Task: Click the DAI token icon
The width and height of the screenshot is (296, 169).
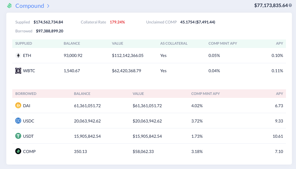Action: [18, 105]
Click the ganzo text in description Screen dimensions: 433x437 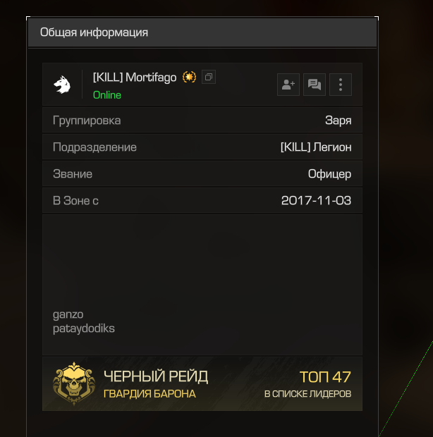tap(68, 314)
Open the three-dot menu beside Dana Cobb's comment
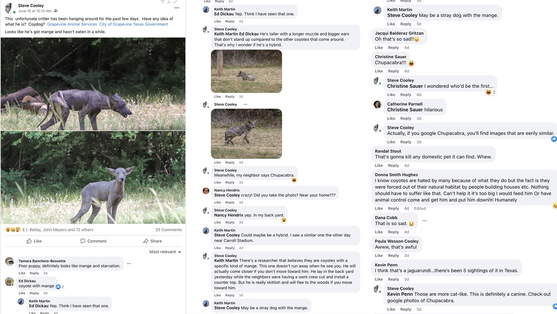 [x=424, y=220]
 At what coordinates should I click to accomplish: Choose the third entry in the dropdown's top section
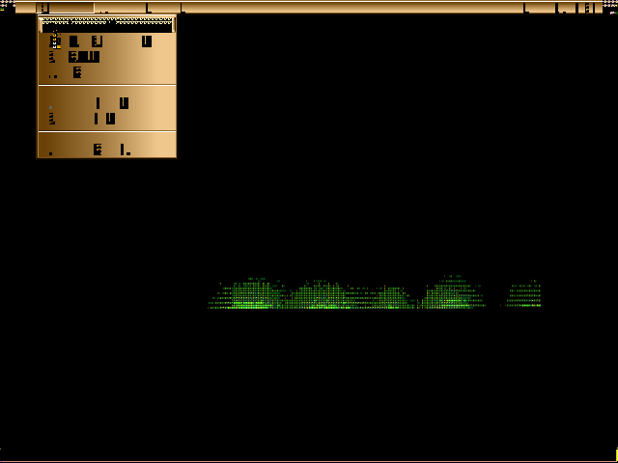[x=77, y=72]
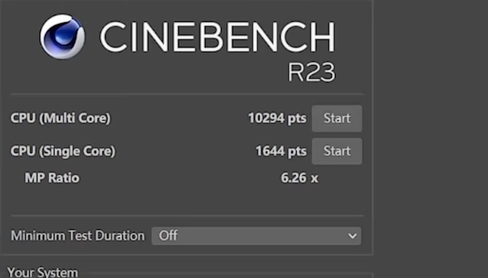488x278 pixels.
Task: Start the CPU Single Core test
Action: [337, 151]
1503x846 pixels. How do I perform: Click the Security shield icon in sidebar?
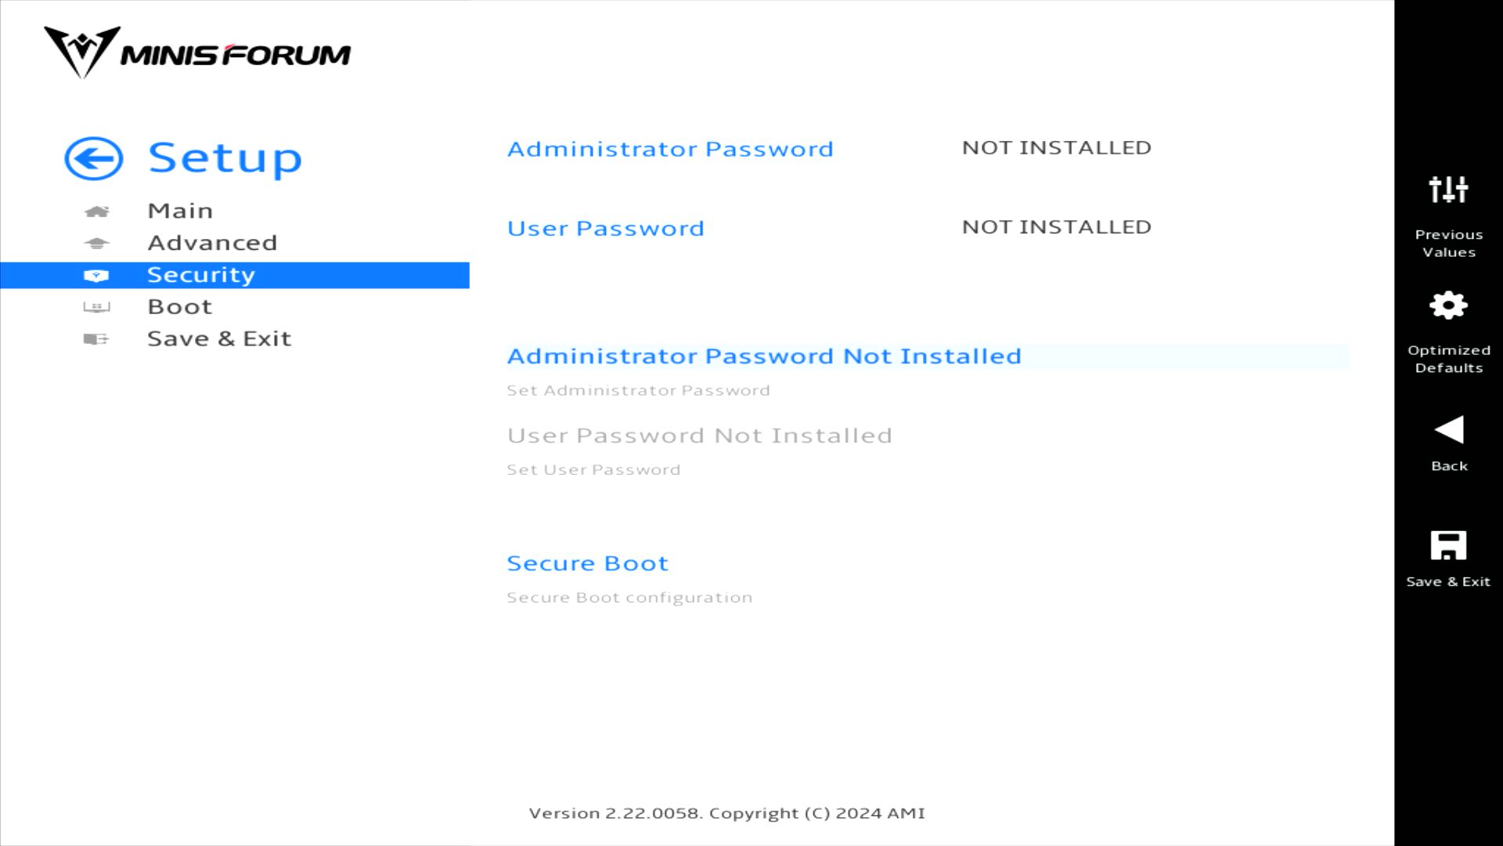[96, 276]
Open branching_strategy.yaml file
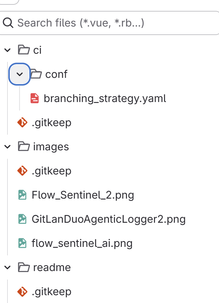This screenshot has height=303, width=219. pos(105,98)
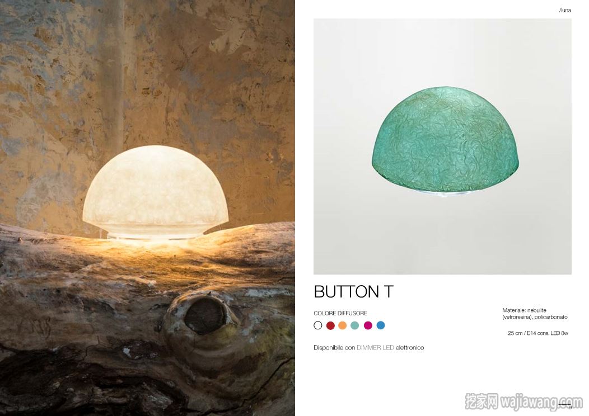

■ **Description of the task**
Once the line containing "At what coordinates" is located, write out exactly that line and each one after it to the end of the records above, excluding pictures and nothing else.

■ **Answer section**
 At what coordinates should I click to accomplish: Choose the third entry in the dropdown's top section
[x=77, y=72]
488x278 pixels.
Task: Start the CPU Single Core test
Action: [337, 151]
1503x846 pixels. How do I perform: Click the Security shield icon in sidebar?
[96, 276]
Open branching_strategy.yaml file
This screenshot has height=303, width=219. pos(105,98)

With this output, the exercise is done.